O Instituto Nacional de Seguro Social (INSS) estuda uma nova proposta que visa liberar o auxílio-doença sem o beneficiário ter que se submeter à avaliação da perícia médica na agência do instituto. O projeto prevê concessão automática, apenas com atestado médico, em casos de afastamento de curta duração, ou seja de até 30 ou 45 dias. A implementação está prevista para abril de 2014.

O novo sistema serviria apenas para pedidos de auxílio-doença comuns, motivados por doença ou acidente sem relação com o trabalho. Aqueles motivados por acidente no trabalho ou doenças ocupacionais, que geram o auxílio-doença acidentário, continuarão exigindo perícia.

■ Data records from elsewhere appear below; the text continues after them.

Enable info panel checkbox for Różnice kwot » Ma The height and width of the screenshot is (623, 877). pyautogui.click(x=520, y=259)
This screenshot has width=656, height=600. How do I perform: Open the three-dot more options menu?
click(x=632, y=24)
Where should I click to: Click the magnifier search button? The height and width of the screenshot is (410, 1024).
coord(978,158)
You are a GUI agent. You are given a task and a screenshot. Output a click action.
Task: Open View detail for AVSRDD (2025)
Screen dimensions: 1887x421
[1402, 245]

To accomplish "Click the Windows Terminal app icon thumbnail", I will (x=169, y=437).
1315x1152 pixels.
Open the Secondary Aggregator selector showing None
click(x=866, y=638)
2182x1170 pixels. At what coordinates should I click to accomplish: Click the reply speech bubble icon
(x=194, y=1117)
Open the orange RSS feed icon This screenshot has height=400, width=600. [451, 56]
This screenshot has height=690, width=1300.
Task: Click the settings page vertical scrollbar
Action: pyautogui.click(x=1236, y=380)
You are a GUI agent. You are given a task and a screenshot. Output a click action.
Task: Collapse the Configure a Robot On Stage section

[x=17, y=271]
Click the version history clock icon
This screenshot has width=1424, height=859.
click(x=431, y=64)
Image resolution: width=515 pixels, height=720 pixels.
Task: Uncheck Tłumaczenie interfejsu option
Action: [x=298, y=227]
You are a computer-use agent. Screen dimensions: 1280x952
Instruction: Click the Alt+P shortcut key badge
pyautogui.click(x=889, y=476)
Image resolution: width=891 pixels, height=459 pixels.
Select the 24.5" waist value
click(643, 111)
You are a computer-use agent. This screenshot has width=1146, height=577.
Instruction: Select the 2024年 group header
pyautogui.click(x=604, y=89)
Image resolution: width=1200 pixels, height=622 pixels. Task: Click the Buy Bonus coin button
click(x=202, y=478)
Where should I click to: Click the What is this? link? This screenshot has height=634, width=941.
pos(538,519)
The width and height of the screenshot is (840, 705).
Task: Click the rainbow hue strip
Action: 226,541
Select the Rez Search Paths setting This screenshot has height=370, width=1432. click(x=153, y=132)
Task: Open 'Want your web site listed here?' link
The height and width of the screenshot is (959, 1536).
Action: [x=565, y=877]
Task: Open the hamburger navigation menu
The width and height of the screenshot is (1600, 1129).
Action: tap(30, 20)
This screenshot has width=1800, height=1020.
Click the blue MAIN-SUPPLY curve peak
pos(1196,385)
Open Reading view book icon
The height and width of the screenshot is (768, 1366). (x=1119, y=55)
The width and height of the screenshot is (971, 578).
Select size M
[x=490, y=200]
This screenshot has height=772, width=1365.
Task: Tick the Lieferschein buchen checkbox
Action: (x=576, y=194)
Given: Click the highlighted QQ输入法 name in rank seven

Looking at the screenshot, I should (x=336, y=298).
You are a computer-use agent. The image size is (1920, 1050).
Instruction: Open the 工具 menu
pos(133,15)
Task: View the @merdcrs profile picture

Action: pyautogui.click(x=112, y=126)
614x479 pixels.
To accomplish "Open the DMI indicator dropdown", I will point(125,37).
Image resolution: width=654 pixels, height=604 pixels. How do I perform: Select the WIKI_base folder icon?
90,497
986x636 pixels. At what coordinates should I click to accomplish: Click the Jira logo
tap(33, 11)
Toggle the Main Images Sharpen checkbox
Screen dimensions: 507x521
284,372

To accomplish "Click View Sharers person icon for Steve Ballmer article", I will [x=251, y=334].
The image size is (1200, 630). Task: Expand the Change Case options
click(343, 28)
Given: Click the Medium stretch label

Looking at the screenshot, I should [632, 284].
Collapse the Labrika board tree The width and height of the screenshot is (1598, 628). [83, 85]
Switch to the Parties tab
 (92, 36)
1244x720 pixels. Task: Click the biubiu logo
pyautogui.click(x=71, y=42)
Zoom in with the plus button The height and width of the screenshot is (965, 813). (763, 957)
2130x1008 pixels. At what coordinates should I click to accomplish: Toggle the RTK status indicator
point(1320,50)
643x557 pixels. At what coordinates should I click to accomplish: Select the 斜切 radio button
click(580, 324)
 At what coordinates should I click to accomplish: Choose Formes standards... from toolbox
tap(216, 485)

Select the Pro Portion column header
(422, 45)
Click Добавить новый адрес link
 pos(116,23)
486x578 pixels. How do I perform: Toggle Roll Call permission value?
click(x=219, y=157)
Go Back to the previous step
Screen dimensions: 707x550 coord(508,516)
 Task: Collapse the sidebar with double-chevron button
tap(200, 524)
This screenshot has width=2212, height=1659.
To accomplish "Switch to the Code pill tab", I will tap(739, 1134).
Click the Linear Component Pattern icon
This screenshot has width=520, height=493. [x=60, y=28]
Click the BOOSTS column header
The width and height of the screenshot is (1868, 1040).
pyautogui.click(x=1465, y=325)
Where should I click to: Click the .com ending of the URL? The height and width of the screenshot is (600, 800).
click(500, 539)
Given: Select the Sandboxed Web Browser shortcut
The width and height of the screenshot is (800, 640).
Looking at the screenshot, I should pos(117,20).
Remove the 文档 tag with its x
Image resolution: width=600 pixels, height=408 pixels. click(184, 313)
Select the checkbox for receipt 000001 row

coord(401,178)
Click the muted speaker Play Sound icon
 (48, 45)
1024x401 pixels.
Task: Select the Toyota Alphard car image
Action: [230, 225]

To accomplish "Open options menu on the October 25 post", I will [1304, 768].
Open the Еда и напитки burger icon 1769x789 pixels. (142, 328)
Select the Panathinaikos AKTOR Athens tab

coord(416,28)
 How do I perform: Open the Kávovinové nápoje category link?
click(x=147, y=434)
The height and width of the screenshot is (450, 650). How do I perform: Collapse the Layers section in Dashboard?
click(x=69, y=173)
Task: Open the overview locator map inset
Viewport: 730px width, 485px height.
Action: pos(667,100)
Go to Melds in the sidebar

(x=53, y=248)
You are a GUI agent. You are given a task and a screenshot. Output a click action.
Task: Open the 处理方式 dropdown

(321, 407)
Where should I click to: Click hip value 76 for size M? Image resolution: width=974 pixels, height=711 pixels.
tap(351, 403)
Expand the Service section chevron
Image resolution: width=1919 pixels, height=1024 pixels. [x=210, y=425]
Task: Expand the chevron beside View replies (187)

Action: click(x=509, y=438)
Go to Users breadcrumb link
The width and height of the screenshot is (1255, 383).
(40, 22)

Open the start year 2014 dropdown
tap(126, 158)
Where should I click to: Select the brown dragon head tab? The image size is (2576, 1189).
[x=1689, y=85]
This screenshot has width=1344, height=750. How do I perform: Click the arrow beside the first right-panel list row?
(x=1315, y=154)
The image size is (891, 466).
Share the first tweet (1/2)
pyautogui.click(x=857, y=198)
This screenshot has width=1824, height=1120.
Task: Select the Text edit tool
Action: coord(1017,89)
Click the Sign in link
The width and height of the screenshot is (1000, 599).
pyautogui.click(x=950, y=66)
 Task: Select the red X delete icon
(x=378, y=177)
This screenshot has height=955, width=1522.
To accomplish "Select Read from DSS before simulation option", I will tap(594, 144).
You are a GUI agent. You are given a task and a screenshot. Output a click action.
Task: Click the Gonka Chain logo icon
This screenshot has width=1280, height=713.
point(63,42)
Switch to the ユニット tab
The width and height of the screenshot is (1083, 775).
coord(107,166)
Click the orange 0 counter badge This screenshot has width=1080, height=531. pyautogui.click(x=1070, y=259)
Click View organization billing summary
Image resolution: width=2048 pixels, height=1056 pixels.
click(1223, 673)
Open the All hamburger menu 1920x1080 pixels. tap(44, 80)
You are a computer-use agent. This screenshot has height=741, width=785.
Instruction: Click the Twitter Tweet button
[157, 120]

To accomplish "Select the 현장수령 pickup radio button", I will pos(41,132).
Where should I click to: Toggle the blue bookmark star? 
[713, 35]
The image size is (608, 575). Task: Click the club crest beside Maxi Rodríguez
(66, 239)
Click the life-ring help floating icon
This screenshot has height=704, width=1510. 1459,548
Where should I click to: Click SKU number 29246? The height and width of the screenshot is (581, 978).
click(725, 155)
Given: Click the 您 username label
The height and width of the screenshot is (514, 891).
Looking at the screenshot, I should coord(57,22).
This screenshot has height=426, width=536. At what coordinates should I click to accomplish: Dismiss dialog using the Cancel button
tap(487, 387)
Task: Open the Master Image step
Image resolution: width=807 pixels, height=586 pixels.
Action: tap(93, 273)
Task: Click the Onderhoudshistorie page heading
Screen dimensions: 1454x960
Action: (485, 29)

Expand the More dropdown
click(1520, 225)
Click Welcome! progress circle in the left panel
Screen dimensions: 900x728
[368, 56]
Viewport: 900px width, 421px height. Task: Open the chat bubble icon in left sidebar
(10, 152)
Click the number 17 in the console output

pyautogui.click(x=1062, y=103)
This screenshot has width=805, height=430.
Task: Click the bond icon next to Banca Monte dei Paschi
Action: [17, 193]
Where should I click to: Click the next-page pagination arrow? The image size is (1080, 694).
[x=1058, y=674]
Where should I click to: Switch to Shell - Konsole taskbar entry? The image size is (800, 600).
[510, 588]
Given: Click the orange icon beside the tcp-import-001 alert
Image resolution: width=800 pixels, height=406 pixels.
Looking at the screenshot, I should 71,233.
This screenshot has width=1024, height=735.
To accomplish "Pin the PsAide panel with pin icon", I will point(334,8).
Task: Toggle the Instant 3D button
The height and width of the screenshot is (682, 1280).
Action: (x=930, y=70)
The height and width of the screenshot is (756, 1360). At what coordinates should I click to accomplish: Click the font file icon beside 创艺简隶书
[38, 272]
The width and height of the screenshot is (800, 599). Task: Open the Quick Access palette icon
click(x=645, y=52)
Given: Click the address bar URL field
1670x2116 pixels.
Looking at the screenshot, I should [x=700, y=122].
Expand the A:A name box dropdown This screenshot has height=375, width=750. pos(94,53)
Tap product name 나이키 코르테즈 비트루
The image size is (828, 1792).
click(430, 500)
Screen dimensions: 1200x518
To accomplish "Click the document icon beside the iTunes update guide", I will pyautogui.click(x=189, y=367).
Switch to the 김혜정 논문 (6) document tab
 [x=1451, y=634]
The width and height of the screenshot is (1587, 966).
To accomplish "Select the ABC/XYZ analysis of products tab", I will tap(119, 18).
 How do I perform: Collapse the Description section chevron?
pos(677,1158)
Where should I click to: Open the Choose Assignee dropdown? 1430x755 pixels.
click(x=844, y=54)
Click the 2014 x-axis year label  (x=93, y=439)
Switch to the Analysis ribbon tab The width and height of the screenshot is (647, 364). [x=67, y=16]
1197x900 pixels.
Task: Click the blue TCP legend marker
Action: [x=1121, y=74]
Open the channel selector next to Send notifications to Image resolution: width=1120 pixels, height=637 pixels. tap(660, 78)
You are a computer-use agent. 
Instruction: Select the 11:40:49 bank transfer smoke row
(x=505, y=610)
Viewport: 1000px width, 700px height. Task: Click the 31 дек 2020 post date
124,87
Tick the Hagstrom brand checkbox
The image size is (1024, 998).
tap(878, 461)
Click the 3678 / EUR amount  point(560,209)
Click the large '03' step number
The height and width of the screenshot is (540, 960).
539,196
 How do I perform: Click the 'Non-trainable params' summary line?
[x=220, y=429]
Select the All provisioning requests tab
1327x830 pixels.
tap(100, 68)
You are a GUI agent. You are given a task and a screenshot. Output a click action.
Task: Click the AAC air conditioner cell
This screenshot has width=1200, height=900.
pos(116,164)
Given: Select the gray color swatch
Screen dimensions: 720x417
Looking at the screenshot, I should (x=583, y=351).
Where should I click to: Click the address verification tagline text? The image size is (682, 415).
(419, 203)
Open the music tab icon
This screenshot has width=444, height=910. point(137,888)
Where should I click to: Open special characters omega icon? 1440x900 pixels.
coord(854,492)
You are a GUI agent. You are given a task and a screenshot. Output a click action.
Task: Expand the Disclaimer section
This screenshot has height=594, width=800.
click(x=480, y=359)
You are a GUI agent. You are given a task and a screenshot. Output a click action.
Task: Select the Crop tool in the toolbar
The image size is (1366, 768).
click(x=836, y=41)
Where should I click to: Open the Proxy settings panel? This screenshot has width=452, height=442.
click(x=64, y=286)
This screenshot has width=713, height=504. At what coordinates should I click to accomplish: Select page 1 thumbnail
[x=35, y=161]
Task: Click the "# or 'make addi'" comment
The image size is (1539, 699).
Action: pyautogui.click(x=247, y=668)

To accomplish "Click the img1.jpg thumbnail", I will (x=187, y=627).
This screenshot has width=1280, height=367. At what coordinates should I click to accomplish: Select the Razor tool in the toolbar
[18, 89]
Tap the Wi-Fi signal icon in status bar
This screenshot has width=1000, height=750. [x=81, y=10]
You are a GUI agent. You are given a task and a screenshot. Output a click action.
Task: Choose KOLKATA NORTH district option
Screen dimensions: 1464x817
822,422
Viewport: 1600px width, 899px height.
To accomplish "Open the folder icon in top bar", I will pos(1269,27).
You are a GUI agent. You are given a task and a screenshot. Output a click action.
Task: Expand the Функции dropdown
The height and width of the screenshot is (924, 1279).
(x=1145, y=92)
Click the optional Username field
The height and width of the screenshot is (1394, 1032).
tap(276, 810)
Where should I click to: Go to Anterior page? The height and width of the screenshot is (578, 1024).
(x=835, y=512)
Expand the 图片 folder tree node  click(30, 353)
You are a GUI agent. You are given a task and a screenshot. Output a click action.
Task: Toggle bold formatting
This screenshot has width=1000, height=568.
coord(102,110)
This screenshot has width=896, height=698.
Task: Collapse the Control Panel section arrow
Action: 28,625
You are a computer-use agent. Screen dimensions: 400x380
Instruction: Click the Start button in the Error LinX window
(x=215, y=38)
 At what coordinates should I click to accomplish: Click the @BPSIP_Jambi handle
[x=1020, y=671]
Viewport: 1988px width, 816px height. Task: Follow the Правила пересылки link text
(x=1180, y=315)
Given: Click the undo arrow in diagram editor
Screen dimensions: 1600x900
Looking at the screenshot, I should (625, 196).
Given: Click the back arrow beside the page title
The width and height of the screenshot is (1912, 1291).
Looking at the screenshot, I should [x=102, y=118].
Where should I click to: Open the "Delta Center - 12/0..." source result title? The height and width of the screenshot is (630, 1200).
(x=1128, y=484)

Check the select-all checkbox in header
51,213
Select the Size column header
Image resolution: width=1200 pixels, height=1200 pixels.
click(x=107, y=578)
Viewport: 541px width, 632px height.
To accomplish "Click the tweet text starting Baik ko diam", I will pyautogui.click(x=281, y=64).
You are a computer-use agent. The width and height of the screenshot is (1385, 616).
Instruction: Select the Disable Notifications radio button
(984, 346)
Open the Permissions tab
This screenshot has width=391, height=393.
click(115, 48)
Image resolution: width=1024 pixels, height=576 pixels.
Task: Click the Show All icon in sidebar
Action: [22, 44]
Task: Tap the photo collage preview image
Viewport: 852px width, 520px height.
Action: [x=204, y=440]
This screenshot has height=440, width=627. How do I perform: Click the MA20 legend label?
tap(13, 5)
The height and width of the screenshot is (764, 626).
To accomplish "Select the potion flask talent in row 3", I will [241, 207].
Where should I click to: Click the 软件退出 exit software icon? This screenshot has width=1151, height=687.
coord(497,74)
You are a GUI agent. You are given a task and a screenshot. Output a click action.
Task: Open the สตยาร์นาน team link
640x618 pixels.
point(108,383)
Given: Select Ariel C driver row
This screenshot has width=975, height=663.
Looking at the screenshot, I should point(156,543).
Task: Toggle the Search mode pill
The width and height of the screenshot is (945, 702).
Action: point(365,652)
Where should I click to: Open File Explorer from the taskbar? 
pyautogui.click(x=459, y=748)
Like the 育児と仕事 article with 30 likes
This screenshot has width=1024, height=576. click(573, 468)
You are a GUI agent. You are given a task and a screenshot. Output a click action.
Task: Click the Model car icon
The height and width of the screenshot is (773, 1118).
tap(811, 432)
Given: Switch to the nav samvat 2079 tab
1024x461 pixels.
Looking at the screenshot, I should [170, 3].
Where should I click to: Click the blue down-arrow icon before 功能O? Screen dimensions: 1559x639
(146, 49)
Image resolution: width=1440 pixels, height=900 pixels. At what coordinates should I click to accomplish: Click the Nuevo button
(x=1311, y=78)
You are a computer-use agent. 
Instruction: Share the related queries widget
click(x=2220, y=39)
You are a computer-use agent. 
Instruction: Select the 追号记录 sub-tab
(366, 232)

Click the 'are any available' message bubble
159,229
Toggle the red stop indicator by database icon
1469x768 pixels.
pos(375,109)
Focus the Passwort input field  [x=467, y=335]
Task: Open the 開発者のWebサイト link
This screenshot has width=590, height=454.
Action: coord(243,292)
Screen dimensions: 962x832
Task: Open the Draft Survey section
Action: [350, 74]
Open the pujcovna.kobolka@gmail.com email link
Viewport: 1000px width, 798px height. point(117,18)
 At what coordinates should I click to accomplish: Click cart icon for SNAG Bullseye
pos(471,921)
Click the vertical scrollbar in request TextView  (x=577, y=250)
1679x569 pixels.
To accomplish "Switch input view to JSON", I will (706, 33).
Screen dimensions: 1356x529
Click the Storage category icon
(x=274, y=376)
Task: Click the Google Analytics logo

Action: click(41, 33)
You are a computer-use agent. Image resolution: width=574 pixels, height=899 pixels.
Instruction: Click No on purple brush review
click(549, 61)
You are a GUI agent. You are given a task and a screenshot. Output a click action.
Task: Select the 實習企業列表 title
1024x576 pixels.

Segundo o INSS, a concessão automática se justifica pelo crescente volume de requisição dos benefícios por incapacidade, que hoje perfazem metade dos pedidos. Só em julho, a Previdência liberou 415 mil benefícios ao todo, 213 mil dos quais eram de auxílio-doença. O instituto diz ainda que 41% dos benefícios de auxílio-doença costumam durar até 60 dias.

Em um primeiro momento, a medida poderá proporcionar a cobertura célere no atendimento ao segurado incapacitado para o trabalho por motivo de doença, caso o laudo ateste que a incapacidade é de fato temporária, (com duração entre 30 a 45 dias). A concessão imediata do auxílio, sem submeter o mesmo ao processo de marcação de perícias junto ao INSS, atingiria o escopo da seguridade no tocante ao resguardo da saúde do indivíduo, sob os vértices protetivos de nossa Constituição Federal.